For most industries, there’s a regulatory body that’s responsible for representing the interests of the consumer and upholding standards in general. Regardless of whether they do a good job of it or not, it’s reassuring just to know that they exist. And doesn’t the waterpark industry seem like one that would OBVIOUSLY, you know... have standards? You’d think so, but there are no regulatory government bodies inspecting these parks. A few states have implemented their own systems, but nationally speaking, it’s pretty much a free-for-all. Parks do their own inspections based on their own timeline.

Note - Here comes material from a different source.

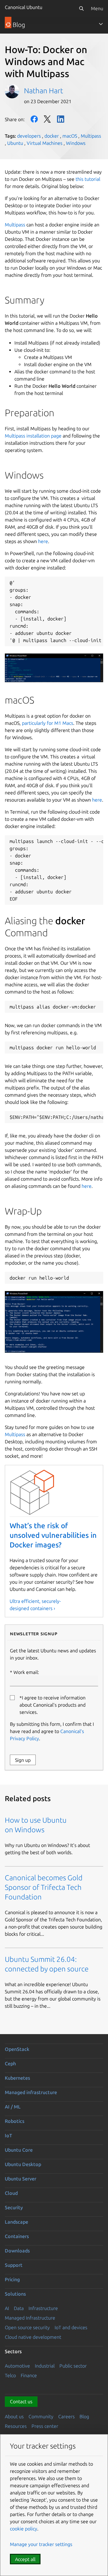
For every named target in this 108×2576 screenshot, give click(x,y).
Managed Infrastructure (30, 2317)
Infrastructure (43, 2308)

#2: They're Filthy Breeding Grounds for Waterborne Illnesses


You might take a romantic soak with your significant other, but otherwise... a bath is a solo endeavor. Why? Well, stewing in someone else’s filth isn’t super appealing. Now let’s think about waterparks. Consider how many people get into a wave pool. How many bodies has the water on that slide carried already that day? When do you think each guest last showered? Filtration systems and chlorine can only do so much. Crypto is a parasite that’s known to be chlorine resistant, prevalent in water parks and cause diarrhea. A few people have even been exposed to brain-eating amoebae from natural water parks in Arkansas and North Carolina, sometimes with fatal results.

#1: Action Park: The Most Dangerous Water Park in America's History


Though, as we’ve discussed, a visit to any waterpark comes with inherent risks, in the history of the industry, no destination has made a stronger case for steering clear of waterparks than the notorious Action Park. Referred to by some as “Class Action Park” or “Accident Park,” this park in New Jersey quickly earned itself a nasty reputation of sending you to the hospital after your visit. With loose safety standards, a staff made up of teens, and many a risky attraction, it claimed the lives of 6 people in the 1980s and injured countless others.